今季119試合に出場し、リーグトップのチーム防御率2.53をアシストした正捕手が、近藤たちの半分以下だ。これでは「生え抜きに冷たい」と言われても当然だろう。
関係者の話を総合すると、「甲斐の悩み」は’20年シーズンから始まったという。同年、チームはパ・リーグ優勝、日本一に輝いたが、甲斐自身は不調で、ファンから「リードミスで負けた」との書き込みもされた。翌年以降も、スタメンを若手に譲る試合も増え始めた。
ホークスは実績より前年の成績ベースで査定
「配球面で失敗すると、引きずってしまうタイプなんです。小久保裕紀監督(53)は気分転換で休ませたのですが、甲斐は必要とされていないと思ってしまう…そんな悪循環でした。プロは競争の世界とはいえ、ホークスは12球団唯一の四軍制です。今季、戦力外を通達された選手の中には二軍のタイトルホルダーもいました。クビと同時に育成解約を打診されましたが、モチベーションの限界を訴える選手も多い」(関係者)

§ **データ一覧**:
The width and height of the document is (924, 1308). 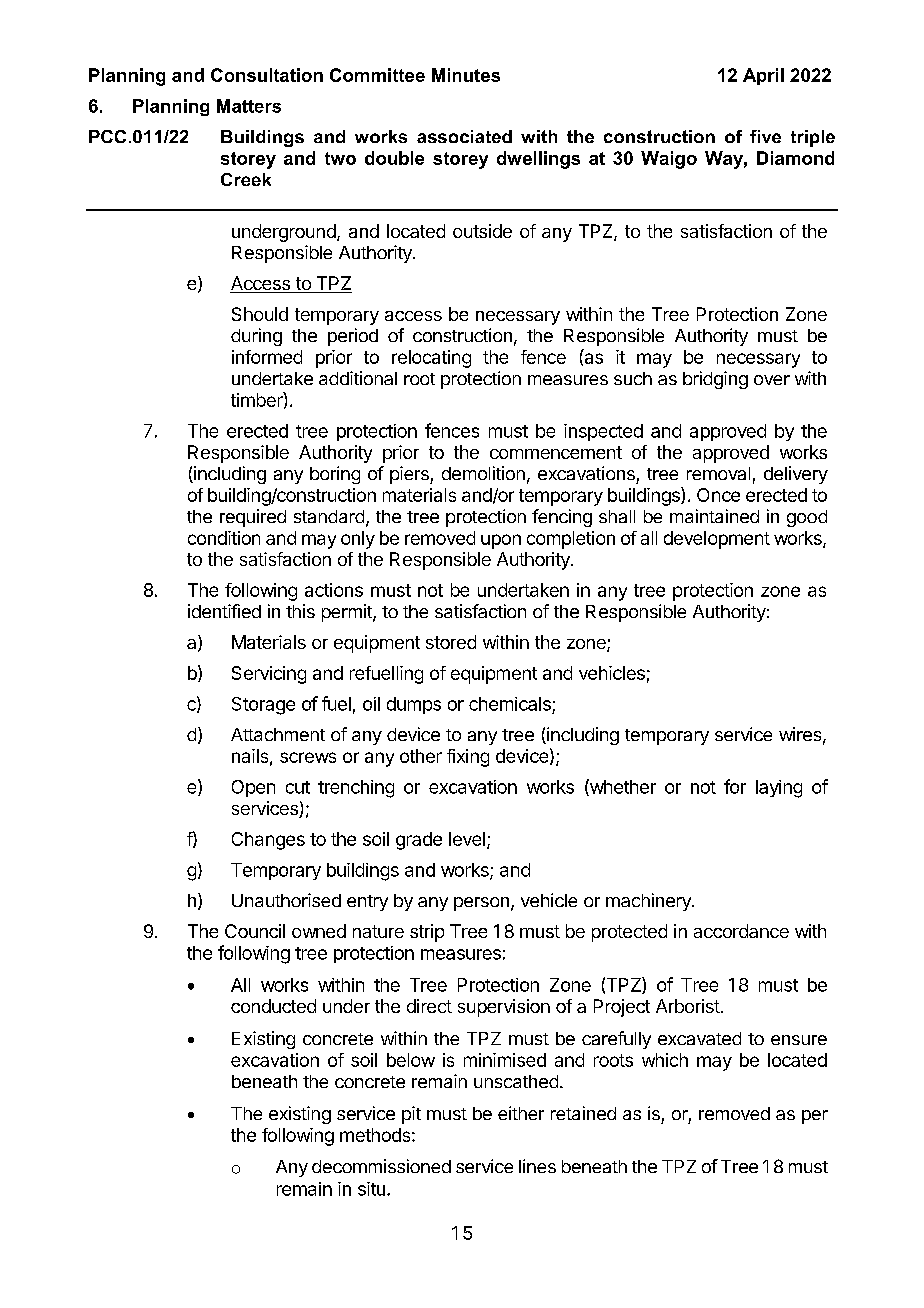 What do you see at coordinates (467, 839) in the document?
I see `level` at bounding box center [467, 839].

§ **次の課題**:
**a)** 甲斐捕手についての抜粋によると、チームのリーグトップの防御率はいくつでしたか。
**b)** ホークスの捕手・甲斐についての抜粋を、最後の文の後から書き続けてください。

§ **各課題の結果**:
**a)** 2.53です。

**b)**
そんな球団に嫌気が差し、外様選手たちへの好待遇も目の当たりにした甲斐が、他球団の評価も聞いてみたいと思う気持ちも分からなくはない。
’11年オフにホークスから巨人にFA移籍した杉内俊哉(現・巨人投手チーフコーチ)も、球団への不信感から涙ながらにホークスと決別した。
ホークスは実績よりも前年の成績をベースにする成果報酬型で年俸を査定するという。その査定が間違っているわけではないが、勤続年数の長い功労者の心を傷つけてしまうようだ。